4. Symphony No. 14 for soprano, bass, strings & percussion, Op. 135: 10. The Poet's Death
5. Symphony No. 14 for soprano, bass, strings & percussion, Op. 135: 11. Conclusion
6. Symphony No. 13 in B flat minor, Op. 113 (Babi Yar): 1. Babi Yar
7. Symphony No. 13 in B flat minor, Op. 113 (Babi Yar): 2. Humour
8. Symphony No. 13 in B flat minor, Op. 113 (Babi Yar): 3. At the Store
9. Symphony No. 13 in B flat minor, Op. 113 (Babi Yar): 4. Fears
10. Symphony No. 13 in B flat minor, Op. 113 (Babi Yar): 5. Career

Ljuba Kazarnovskaya – soprano
Anatolij Kotscherga – bass
Sergei Leiferkus - bass
Estonian National Male Choir
Goteborgs Symfoniker
Neeme Järvi – conductor


Symphony No. 13 "Babi Yar". The death of Josef Stalin on March 5, 1953, ushered in an era of freedom for Soviet artists. But, oddly enough, for nearly a decade following the dictator's passing, Shostakovich, one of the chief targets of Soviet censors in the past, wrote nothing of a radical or adventurous nature. In 1962, however, he broke out of his conservative shell and composed his Symphony No. 13, whose expressive language is deeper and more uncompromising than any of his then-recent compositions. Only the unwieldy Symphony No. 4, whose belated premiere took place in 1961, 25 years after its completion, is as challenging and substantive.

Even before the Symphony No. 13's premiere, Shostakovich was in trouble with the Khrushchev regime over it, though not, however, because of his music, but rather because of the texts he chose to set. The work uses five poems by Evgeny Yevtushenko, and it was the first of these in particular, "Babi Yar," from which the symphony derives its subtitle, that created the controversy. It tells of oppression of the Jews in Russia, an injustice Soviets felt the need to deny.

Over the objections of government officials, the premiere of the symphony took place in December 1962. It was a success, but pressures mounted to suppress or modify the work and a second performance had to be canceled. Bowing at last to the wishes of authorities, Yevtushenko and Shostakovich allowed the texts to be attenuated. Another performance took place, with the textual changes, after which the work disappeared from Soviet concert halls for nearly three years.

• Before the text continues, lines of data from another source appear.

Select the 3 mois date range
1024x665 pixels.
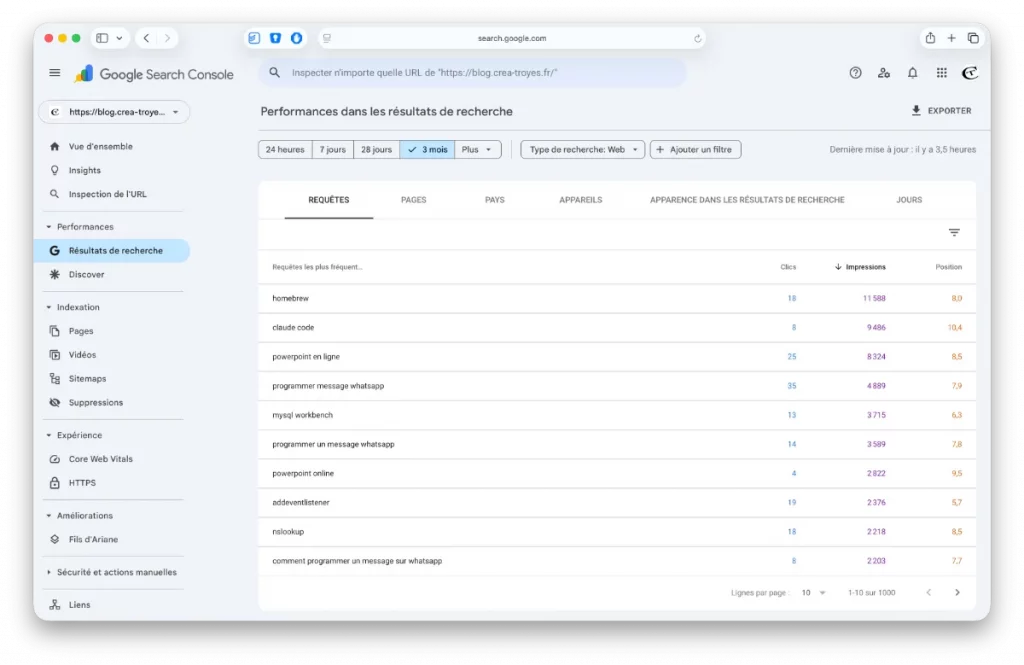coord(427,150)
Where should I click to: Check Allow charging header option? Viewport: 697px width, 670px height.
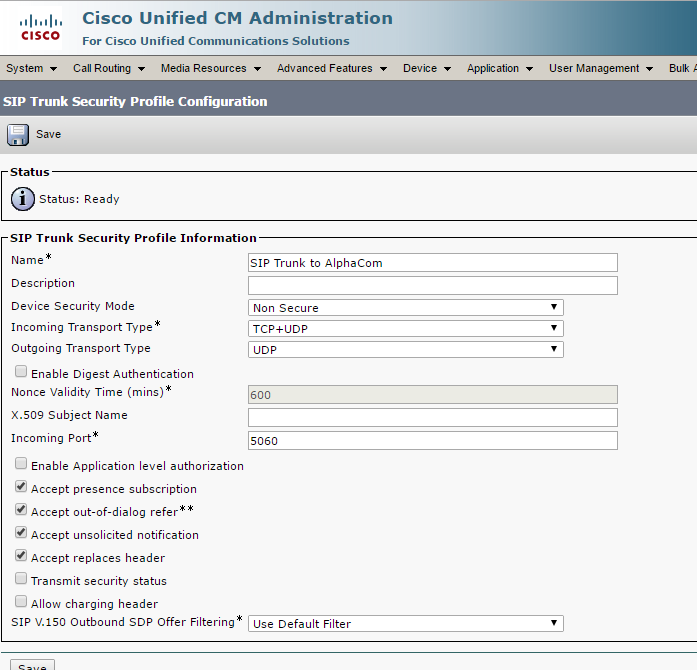(x=22, y=602)
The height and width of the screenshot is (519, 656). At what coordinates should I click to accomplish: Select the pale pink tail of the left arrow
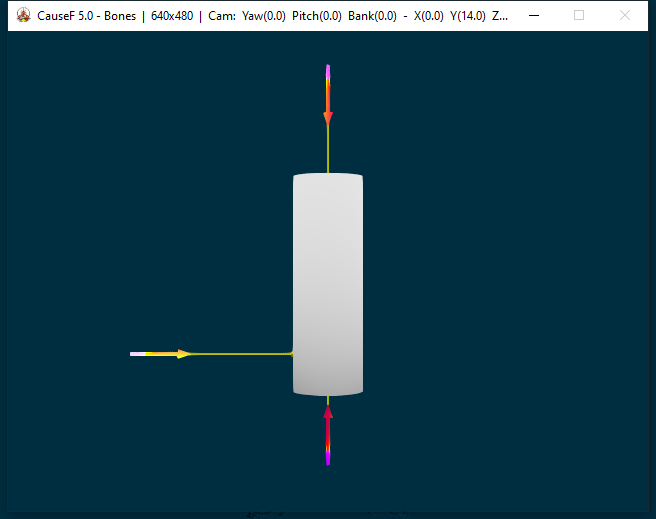137,354
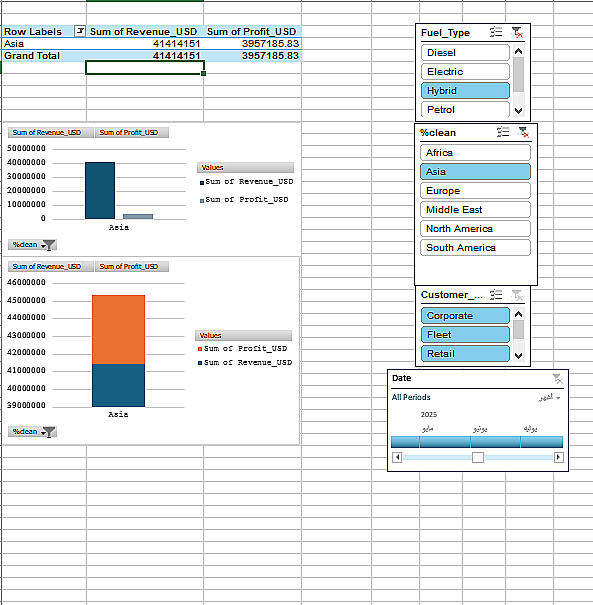Select South America slicer item
Image resolution: width=593 pixels, height=605 pixels.
tap(475, 248)
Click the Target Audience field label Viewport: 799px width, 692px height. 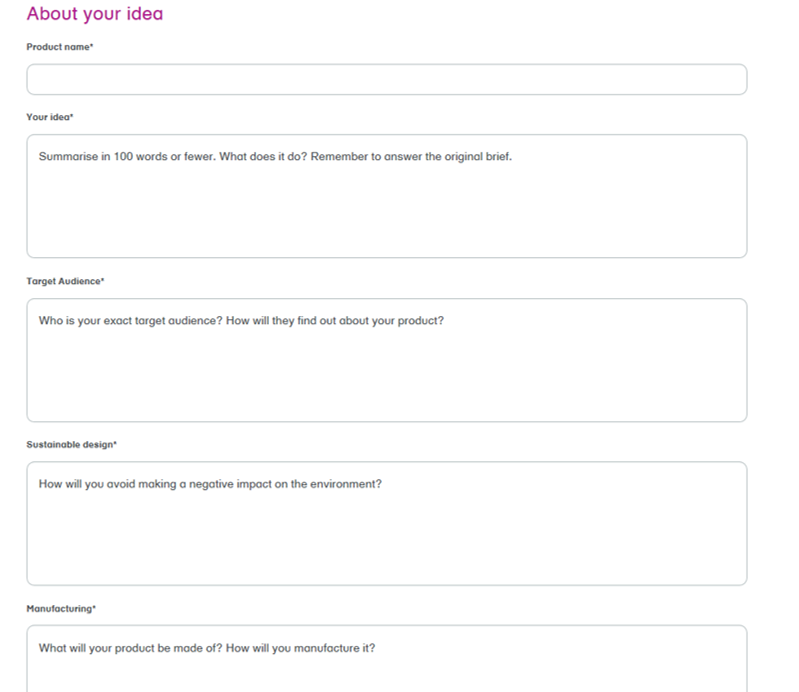tap(63, 281)
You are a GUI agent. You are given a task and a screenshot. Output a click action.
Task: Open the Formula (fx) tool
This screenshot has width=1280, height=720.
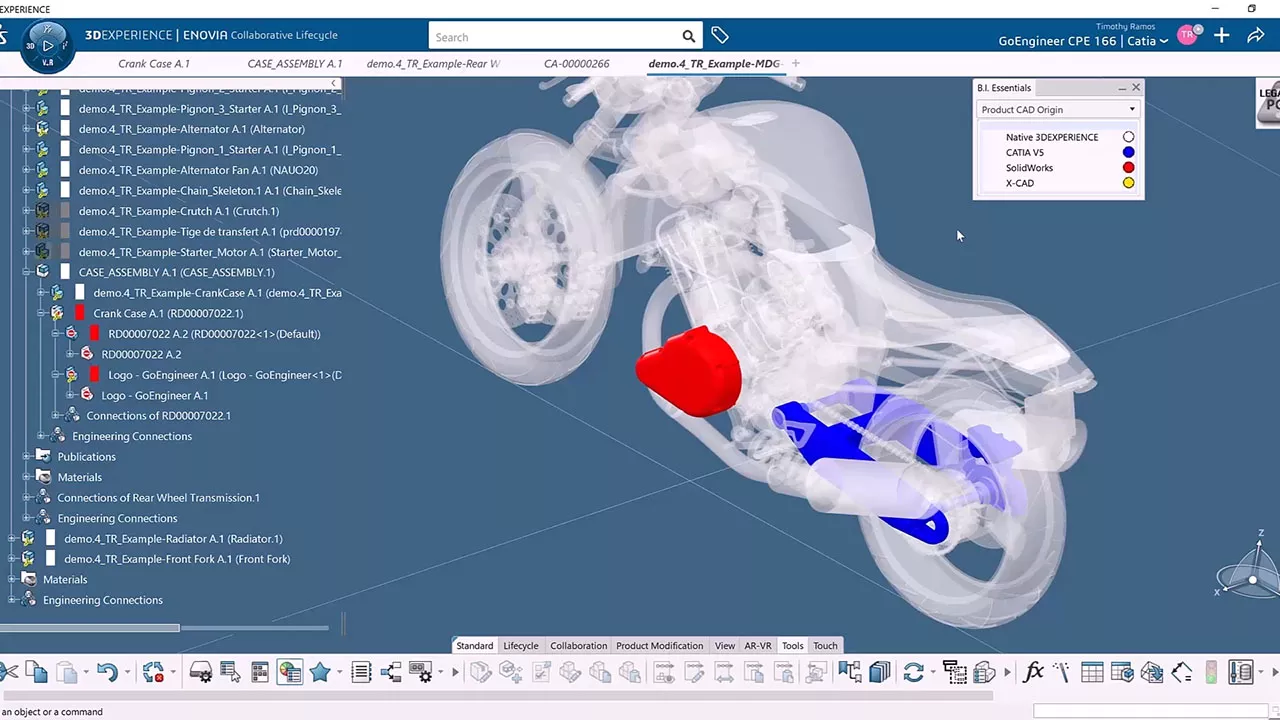pyautogui.click(x=1034, y=673)
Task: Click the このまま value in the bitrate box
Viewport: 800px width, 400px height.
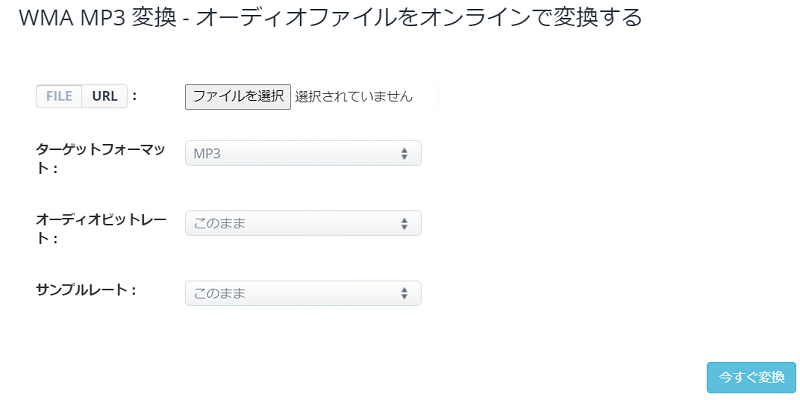Action: tap(219, 223)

The Symphony No. 13 is made up of five movements, each having a subtitle pertaining to a Yevtushenko poem: Adagio ("Babi Yar"), Allegretto ("Humor"), Adagio ("In the store"), Largo ("Fears"), and Allegretto ("A career"). The chorus sings in unison or octaves throughout, except for a passage near the end of the third movement. The orchestral forces are sizeable, but Shostakovich's scoring tends to be sparing throughout, although there are outbursts of considerable power in several places.

The first movement is dark and dramatic, morbid and harsh. This bleak panel, with the bass soloist prominent throughout much of its duration, is an atmospheric and powerful setting of Yevtushenko's texts. The second movement is a Scherzo, and its "Humor" is often tart and brash.

The last three movements are continuous. The text of "In the store" praises the ordinary working woman. Shostakovich's music is subdued and dark throughout most of the movement, painting a bleak picture of life (which Soviet officials also could not have found much to their liking). The riveting climax in this section comes when the chorus sings (about women), "To shortchange them is shameful...." The austere and dark fourth movement deals with fears, as the chorus starts off whispering the word, effectively summoning a fearful atmosphere. The last movement, which offers text praising those with integrity in their careers, begins with an attractive, slightly sad waltz, although the mood throughout is brighter than in any previous panel. The ending is quiet, with the waltz turning gossamer, almost mystical.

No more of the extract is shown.